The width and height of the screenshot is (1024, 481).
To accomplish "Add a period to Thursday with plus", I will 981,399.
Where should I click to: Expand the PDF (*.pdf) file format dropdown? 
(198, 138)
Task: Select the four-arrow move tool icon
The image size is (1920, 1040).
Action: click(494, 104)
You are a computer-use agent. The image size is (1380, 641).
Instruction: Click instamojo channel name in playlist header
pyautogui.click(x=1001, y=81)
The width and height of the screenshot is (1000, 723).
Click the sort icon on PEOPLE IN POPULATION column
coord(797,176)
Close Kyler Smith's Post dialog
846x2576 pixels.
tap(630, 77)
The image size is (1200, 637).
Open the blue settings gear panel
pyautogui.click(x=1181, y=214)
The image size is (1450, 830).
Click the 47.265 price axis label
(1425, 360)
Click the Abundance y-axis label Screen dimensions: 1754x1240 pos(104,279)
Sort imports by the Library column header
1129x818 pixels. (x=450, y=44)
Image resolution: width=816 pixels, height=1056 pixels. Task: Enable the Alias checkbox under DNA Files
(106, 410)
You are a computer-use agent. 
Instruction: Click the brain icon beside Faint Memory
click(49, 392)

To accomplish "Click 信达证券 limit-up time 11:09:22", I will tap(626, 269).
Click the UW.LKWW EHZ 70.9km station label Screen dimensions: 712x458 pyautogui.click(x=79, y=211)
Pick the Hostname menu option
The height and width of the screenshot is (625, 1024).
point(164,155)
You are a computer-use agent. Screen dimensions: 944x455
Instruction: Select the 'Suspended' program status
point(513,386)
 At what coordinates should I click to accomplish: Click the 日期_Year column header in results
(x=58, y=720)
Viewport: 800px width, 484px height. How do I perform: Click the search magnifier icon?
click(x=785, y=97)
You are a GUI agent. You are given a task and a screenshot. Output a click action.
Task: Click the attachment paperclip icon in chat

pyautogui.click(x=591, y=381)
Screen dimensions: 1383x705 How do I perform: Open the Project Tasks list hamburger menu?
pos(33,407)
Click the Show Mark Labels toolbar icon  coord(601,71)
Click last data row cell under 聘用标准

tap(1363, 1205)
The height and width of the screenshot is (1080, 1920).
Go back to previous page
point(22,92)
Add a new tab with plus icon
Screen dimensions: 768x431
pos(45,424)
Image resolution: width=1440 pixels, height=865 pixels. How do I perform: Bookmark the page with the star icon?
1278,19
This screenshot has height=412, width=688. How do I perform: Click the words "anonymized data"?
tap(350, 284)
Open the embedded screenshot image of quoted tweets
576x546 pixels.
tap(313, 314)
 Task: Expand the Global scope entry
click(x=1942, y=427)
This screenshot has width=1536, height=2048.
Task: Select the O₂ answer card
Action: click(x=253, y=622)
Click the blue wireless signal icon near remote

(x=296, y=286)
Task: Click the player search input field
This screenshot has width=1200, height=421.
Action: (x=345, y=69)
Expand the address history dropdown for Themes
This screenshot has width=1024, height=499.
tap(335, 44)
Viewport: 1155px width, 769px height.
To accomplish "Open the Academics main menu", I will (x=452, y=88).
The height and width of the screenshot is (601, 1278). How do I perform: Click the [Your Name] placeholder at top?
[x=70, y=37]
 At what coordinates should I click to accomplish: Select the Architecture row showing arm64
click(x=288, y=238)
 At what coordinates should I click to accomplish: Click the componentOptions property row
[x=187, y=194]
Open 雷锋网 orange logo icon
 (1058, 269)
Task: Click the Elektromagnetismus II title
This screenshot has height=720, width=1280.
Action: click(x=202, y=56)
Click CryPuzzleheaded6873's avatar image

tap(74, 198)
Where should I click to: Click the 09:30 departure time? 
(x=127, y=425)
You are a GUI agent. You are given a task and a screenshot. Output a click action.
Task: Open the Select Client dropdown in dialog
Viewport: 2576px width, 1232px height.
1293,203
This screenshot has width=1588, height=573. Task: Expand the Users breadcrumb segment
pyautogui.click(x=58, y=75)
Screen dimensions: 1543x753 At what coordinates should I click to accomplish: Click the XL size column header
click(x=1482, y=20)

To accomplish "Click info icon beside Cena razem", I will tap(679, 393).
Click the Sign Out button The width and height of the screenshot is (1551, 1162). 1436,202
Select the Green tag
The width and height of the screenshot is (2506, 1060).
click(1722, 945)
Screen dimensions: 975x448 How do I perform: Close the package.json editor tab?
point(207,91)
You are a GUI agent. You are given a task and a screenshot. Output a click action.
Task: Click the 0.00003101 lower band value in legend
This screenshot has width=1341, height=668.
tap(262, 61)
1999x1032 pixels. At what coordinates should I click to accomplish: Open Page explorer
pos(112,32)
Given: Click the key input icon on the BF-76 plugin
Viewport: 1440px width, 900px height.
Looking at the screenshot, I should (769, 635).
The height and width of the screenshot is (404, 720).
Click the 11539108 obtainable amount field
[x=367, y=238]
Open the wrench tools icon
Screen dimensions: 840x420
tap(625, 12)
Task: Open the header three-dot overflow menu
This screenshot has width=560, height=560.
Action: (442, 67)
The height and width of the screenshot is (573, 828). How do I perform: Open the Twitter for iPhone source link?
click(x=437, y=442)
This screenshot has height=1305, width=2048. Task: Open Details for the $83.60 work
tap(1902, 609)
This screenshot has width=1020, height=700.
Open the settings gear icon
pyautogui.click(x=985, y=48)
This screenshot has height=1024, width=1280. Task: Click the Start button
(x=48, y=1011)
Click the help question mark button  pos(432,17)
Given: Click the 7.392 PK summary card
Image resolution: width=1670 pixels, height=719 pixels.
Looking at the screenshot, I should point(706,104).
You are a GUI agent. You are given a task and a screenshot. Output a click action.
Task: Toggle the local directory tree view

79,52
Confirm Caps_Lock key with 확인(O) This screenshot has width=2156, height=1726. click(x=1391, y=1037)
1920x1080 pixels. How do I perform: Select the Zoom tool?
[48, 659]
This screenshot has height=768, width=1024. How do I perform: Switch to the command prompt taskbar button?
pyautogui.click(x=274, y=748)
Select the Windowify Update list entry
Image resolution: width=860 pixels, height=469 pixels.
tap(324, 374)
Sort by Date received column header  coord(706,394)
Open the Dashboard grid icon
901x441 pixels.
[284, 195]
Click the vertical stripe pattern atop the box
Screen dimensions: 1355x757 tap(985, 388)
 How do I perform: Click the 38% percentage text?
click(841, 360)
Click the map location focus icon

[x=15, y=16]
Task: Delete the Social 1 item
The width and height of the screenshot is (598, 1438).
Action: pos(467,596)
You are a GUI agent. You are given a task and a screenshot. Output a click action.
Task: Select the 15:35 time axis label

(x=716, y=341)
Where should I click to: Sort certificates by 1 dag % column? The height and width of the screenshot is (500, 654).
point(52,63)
- - -
[What to produce] Return all of the lines above, word for word and in the same order, with nothing changed.

[Completed exercise]
The width and height of the screenshot is (1024, 481).
To accomplish "Add a period to Thursday with plus", I will 981,399.
Where should I click to: Expand the PDF (*.pdf) file format dropdown? 
(198, 138)
Task: Select the four-arrow move tool icon
The image size is (1920, 1040).
Action: click(494, 104)
You are a computer-use agent. The image size is (1380, 641).
Instruction: Click instamojo channel name in playlist header
pyautogui.click(x=1001, y=81)
The width and height of the screenshot is (1000, 723).
Click the sort icon on PEOPLE IN POPULATION column
coord(797,176)
Close Kyler Smith's Post dialog
846x2576 pixels.
tap(630, 77)
The image size is (1200, 637).
Open the blue settings gear panel
pyautogui.click(x=1181, y=214)
The image size is (1450, 830).
Click the 47.265 price axis label
(1425, 360)
Click the Abundance y-axis label Screen dimensions: 1754x1240 pos(104,279)
Sort imports by the Library column header
1129x818 pixels. (x=450, y=44)
Image resolution: width=816 pixels, height=1056 pixels. Task: Enable the Alias checkbox under DNA Files
(106, 410)
You are a computer-use agent. 
Instruction: Click the brain icon beside Faint Memory
click(49, 392)

To accomplish "Click 信达证券 limit-up time 11:09:22", I will tap(626, 269).
Click the UW.LKWW EHZ 70.9km station label Screen dimensions: 712x458 pyautogui.click(x=79, y=211)
Pick the Hostname menu option
The height and width of the screenshot is (625, 1024).
point(164,155)
You are a computer-use agent. Screen dimensions: 944x455
Instruction: Select the 'Suspended' program status
point(513,386)
 At what coordinates should I click to accomplish: Click the 日期_Year column header in results
(x=58, y=720)
Viewport: 800px width, 484px height. How do I perform: Click the search magnifier icon?
click(x=785, y=97)
You are a GUI agent. You are given a task and a screenshot. Output a click action.
Task: Click the attachment paperclip icon in chat

pyautogui.click(x=591, y=381)
Screen dimensions: 1383x705 How do I perform: Open the Project Tasks list hamburger menu?
pos(33,407)
Click the Show Mark Labels toolbar icon  coord(601,71)
Click last data row cell under 聘用标准

tap(1363, 1205)
The height and width of the screenshot is (1080, 1920).
Go back to previous page
point(22,92)
Add a new tab with plus icon
Screen dimensions: 768x431
pos(45,424)
Image resolution: width=1440 pixels, height=865 pixels. How do I perform: Bookmark the page with the star icon?
1278,19
This screenshot has height=412, width=688. How do I perform: Click the words "anonymized data"?
tap(350, 284)
Open the embedded screenshot image of quoted tweets
576x546 pixels.
tap(313, 314)
 Task: Expand the Global scope entry
click(x=1942, y=427)
This screenshot has width=1536, height=2048.
Task: Select the O₂ answer card
Action: click(x=253, y=622)
Click the blue wireless signal icon near remote

(x=296, y=286)
Task: Click the player search input field
This screenshot has width=1200, height=421.
Action: (x=345, y=69)
Expand the address history dropdown for Themes
This screenshot has width=1024, height=499.
tap(335, 44)
Viewport: 1155px width, 769px height.
To accomplish "Open the Academics main menu", I will (x=452, y=88).
The height and width of the screenshot is (601, 1278). How do I perform: Click the [Your Name] placeholder at top?
[x=70, y=37]
 At what coordinates should I click to accomplish: Select the Architecture row showing arm64
click(x=288, y=238)
 At what coordinates should I click to accomplish: Click the componentOptions property row
[x=187, y=194]
Open 雷锋网 orange logo icon
 (1058, 269)
Task: Click the Elektromagnetismus II title
This screenshot has height=720, width=1280.
Action: click(x=202, y=56)
Click CryPuzzleheaded6873's avatar image

tap(74, 198)
Where should I click to: Click the 09:30 departure time? 
(x=127, y=425)
You are a GUI agent. You are given a task and a screenshot. Output a click action.
Task: Open the Select Client dropdown in dialog
Viewport: 2576px width, 1232px height.
1293,203
This screenshot has width=1588, height=573. Task: Expand the Users breadcrumb segment
pyautogui.click(x=58, y=75)
Screen dimensions: 1543x753 At what coordinates should I click to accomplish: Click the XL size column header
click(x=1482, y=20)

To accomplish "Click info icon beside Cena razem", I will tap(679, 393).
Click the Sign Out button The width and height of the screenshot is (1551, 1162). 1436,202
Select the Green tag
The width and height of the screenshot is (2506, 1060).
click(1722, 945)
Screen dimensions: 975x448 How do I perform: Close the package.json editor tab?
point(207,91)
You are a GUI agent. You are given a task and a screenshot. Output a click action.
Task: Click the 0.00003101 lower band value in legend
This screenshot has width=1341, height=668.
tap(262, 61)
1999x1032 pixels. At what coordinates should I click to accomplish: Open Page explorer
pos(112,32)
Given: Click the key input icon on the BF-76 plugin
Viewport: 1440px width, 900px height.
Looking at the screenshot, I should (769, 635).
The height and width of the screenshot is (404, 720).
Click the 11539108 obtainable amount field
[x=367, y=238]
Open the wrench tools icon
Screen dimensions: 840x420
tap(625, 12)
Task: Open the header three-dot overflow menu
This screenshot has width=560, height=560.
Action: (442, 67)
The height and width of the screenshot is (573, 828). How do I perform: Open the Twitter for iPhone source link?
click(x=437, y=442)
This screenshot has height=1305, width=2048. Task: Open Details for the $83.60 work
tap(1902, 609)
This screenshot has width=1020, height=700.
Open the settings gear icon
pyautogui.click(x=985, y=48)
This screenshot has height=1024, width=1280. Task: Click the Start button
(x=48, y=1011)
Click the help question mark button  pos(432,17)
Given: Click the 7.392 PK summary card
Image resolution: width=1670 pixels, height=719 pixels.
Looking at the screenshot, I should point(706,104).
You are a GUI agent. You are given a task and a screenshot. Output a click action.
Task: Toggle the local directory tree view

79,52
Confirm Caps_Lock key with 확인(O) This screenshot has width=2156, height=1726. click(x=1391, y=1037)
1920x1080 pixels. How do I perform: Select the Zoom tool?
[48, 659]
This screenshot has height=768, width=1024. How do I perform: Switch to the command prompt taskbar button?
pyautogui.click(x=274, y=748)
Select the Windowify Update list entry
Image resolution: width=860 pixels, height=469 pixels.
tap(324, 374)
Sort by Date received column header  coord(706,394)
Open the Dashboard grid icon
901x441 pixels.
[284, 195]
Click the vertical stripe pattern atop the box
Screen dimensions: 1355x757 tap(985, 388)
 How do I perform: Click the 38% percentage text?
click(841, 360)
Click the map location focus icon

[x=15, y=16]
Task: Delete the Social 1 item
The width and height of the screenshot is (598, 1438).
Action: pos(467,596)
You are a GUI agent. You are given a task and a screenshot. Output a click action.
Task: Select the 15:35 time axis label

(x=716, y=341)
Where should I click to: Sort certificates by 1 dag % column? The height and width of the screenshot is (500, 654).
point(52,63)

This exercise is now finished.